Drug: Ferrous Sulphate
Drug: Ferric carboxymaltose

Study type

Interventional

Funder types

Other

Identifiers

NCT01701310
2011-002185-21 (EudraCT Number)
11GS005
PB-PG-0110-21041 (Other Grant/Funding Number)

Details and patient eligibility

About

116 eligible patients with confirmed non-metastatic colorectal adenocarcinoma and anemia will be randomized to receive either oral ferrous sulphate (control) or intravenous ferric carboxymaltose (intervention).

It is hypothesized that intravenous iron supplementation is more efficacious than oral iron therapy.

Full description

Patients who are anemic at the time of operation have been shown to have an increased frequency of complications including wound infection and longer post-operative admissions. Similarly, patients who are anemic at the time of their cancer operation are more likely to require a blood transfusion which may increase the risk of recurrence of the cancer.

At present, oral iron is often used to treat anemia preoperatively in an attempt to minimize the risk above. This drug is often poorly tolerated due to the side effect profile. Blood transfusions can also be administered but expose the patient to other risks including infection and transfusion associated reactions.

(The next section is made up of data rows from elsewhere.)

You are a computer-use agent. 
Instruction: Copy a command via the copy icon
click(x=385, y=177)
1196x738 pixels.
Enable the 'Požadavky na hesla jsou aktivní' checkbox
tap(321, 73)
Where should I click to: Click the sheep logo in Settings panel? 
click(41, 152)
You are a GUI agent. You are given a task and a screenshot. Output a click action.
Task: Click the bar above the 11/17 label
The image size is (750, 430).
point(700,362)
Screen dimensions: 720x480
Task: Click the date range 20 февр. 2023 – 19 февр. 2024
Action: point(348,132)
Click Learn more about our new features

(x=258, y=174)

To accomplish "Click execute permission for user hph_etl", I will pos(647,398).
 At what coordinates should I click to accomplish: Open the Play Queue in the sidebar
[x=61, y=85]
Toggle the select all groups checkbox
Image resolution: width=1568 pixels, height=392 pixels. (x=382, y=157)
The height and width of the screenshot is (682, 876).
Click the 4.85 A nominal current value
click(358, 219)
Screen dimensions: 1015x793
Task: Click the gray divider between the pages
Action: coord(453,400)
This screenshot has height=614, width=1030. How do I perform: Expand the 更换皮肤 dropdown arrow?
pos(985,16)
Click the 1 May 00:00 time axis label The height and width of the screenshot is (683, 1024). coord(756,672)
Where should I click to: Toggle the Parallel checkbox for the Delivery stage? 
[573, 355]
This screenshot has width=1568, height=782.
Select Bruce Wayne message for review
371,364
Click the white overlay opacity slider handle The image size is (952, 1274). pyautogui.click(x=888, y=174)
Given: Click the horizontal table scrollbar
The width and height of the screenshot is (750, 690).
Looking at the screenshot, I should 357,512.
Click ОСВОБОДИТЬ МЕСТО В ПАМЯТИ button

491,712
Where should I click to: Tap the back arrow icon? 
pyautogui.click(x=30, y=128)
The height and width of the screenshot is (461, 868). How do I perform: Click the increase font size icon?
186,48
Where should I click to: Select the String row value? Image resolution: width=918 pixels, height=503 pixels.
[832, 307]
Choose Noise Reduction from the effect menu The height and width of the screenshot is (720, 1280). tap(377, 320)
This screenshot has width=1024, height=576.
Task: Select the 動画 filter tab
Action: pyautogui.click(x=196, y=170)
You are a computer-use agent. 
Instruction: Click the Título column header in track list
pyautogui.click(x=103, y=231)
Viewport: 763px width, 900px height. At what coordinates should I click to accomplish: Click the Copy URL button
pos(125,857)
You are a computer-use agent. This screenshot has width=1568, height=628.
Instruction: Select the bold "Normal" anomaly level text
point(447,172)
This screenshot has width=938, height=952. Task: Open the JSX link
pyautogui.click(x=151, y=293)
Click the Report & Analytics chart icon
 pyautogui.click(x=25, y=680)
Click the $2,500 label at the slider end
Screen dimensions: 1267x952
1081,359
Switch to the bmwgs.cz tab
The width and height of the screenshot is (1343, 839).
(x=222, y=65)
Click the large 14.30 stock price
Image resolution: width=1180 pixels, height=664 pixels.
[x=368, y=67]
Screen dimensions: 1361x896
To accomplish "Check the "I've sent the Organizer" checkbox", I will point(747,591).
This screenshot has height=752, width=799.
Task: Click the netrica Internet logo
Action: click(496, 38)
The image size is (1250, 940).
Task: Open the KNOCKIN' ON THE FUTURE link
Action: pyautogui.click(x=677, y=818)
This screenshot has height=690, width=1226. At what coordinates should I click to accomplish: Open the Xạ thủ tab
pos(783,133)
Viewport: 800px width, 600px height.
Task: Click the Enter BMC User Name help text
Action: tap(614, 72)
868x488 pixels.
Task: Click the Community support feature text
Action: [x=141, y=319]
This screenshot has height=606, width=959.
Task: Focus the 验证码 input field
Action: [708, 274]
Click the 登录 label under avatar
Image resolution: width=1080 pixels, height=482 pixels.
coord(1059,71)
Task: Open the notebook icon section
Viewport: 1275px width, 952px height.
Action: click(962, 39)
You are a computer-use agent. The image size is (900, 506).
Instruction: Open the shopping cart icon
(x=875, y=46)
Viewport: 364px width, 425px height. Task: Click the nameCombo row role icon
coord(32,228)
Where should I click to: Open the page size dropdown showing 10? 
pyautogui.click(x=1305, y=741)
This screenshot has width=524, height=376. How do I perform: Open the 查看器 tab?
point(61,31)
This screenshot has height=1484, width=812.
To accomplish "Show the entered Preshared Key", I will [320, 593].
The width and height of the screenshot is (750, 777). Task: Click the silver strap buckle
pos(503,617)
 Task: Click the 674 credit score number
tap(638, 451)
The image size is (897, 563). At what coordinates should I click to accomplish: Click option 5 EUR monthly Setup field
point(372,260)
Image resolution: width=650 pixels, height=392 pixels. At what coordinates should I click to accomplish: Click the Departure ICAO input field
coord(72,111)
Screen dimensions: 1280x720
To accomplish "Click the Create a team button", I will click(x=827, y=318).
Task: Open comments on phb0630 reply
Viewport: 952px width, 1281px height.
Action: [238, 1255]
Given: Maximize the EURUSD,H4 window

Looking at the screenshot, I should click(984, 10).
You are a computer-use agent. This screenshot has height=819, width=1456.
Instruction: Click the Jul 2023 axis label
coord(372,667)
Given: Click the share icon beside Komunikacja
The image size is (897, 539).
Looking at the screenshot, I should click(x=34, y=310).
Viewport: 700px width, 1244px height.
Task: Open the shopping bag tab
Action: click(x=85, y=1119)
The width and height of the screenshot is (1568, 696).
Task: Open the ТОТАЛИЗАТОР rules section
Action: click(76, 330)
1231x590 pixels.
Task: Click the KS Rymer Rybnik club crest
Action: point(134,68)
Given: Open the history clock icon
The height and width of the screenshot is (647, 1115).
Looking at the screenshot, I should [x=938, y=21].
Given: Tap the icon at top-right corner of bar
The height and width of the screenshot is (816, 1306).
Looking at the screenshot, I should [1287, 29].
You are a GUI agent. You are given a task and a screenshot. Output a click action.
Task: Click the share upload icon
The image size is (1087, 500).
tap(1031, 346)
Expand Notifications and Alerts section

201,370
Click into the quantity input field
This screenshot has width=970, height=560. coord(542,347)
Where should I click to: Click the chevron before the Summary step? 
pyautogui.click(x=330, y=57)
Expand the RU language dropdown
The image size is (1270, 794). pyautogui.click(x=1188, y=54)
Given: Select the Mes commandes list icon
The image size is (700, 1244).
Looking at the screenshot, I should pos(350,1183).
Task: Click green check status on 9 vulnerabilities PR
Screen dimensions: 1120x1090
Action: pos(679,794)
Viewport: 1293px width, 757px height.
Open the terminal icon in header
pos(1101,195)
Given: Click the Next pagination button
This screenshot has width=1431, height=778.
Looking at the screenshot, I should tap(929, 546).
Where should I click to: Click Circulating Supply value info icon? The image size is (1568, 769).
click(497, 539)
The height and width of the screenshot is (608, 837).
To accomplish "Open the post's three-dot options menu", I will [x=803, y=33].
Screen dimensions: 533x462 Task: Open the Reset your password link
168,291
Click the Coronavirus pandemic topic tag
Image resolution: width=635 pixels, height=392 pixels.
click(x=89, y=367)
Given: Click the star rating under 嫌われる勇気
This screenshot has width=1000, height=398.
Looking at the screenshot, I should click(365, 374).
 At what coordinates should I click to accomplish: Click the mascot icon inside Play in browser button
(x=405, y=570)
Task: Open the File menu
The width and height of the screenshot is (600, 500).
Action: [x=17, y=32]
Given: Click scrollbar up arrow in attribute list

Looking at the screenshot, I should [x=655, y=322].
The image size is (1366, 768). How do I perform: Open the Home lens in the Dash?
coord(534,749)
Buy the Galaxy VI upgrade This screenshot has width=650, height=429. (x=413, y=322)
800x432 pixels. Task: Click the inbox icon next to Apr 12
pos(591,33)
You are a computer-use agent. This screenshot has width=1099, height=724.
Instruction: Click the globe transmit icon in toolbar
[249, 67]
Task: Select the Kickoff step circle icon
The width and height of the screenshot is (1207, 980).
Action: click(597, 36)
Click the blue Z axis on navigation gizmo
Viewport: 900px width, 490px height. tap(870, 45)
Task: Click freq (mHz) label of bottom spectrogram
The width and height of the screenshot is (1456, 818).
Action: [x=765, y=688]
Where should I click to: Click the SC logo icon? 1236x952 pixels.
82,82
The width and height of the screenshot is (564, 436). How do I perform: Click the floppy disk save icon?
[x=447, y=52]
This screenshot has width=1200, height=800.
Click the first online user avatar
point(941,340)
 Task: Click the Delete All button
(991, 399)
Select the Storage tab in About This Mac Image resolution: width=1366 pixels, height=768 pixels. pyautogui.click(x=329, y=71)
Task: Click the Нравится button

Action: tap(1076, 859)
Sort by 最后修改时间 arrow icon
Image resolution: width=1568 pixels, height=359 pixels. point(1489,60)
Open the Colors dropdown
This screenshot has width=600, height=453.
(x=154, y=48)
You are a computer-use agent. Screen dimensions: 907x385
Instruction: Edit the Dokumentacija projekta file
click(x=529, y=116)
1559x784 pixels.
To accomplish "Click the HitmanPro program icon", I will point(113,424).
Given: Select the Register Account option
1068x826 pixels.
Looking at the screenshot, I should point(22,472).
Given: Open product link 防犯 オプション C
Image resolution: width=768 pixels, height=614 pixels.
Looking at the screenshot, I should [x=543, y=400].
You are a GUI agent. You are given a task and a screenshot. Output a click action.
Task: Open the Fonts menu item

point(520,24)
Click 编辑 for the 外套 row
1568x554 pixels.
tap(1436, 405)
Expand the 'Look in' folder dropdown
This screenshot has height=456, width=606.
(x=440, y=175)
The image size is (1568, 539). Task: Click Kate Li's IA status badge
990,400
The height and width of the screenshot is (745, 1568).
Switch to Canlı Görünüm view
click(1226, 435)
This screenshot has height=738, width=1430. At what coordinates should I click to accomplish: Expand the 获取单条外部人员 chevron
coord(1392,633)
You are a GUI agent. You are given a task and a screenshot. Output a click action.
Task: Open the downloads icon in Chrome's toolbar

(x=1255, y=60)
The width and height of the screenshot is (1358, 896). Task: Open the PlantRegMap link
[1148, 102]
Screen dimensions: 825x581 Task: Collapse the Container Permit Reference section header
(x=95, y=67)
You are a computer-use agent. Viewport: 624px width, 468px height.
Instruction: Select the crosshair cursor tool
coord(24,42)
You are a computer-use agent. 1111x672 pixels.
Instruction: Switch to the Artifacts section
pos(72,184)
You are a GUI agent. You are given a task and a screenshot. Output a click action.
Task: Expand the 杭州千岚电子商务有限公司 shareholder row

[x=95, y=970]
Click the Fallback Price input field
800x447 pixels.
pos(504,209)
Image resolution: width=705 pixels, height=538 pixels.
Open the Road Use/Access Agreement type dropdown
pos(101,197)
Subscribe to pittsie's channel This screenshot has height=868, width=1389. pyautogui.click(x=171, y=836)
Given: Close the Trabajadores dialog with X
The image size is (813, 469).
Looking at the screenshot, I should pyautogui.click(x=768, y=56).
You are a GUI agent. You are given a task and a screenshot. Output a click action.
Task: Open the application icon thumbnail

In order to overcome these issues, intravenous iron preparations have been developed and have improved in safety.

This is a multi-center, randomized, open label clinical trial, which looks to investigate the efficacy of intravenous iron is in the treatment of preoperative anemia in colorectal patients. Patients will be randomized to receive intravenous ferric carboxymaltose (treatment group) or oral ferrous sulphate (control). The outcomes reviewed will include the amount and frequency of blood transfusions received, changes in patient blood profiles, patient quality of life scores, operative complications and hospital length of stay. The role of hepcidin as a biomarker of treatment response will also be assessed.

The primary hypothesis to be tested is that intravenous iron will decrease transfusion rates. To detect a significant clinical difference in blood transfused consistent with previous published data (1 unit), 58 patients will be required in each arm of the study with 90% power (alpha 0.05).

Randomization will be performed independently to the trial team using a computer generated variable block randomization program.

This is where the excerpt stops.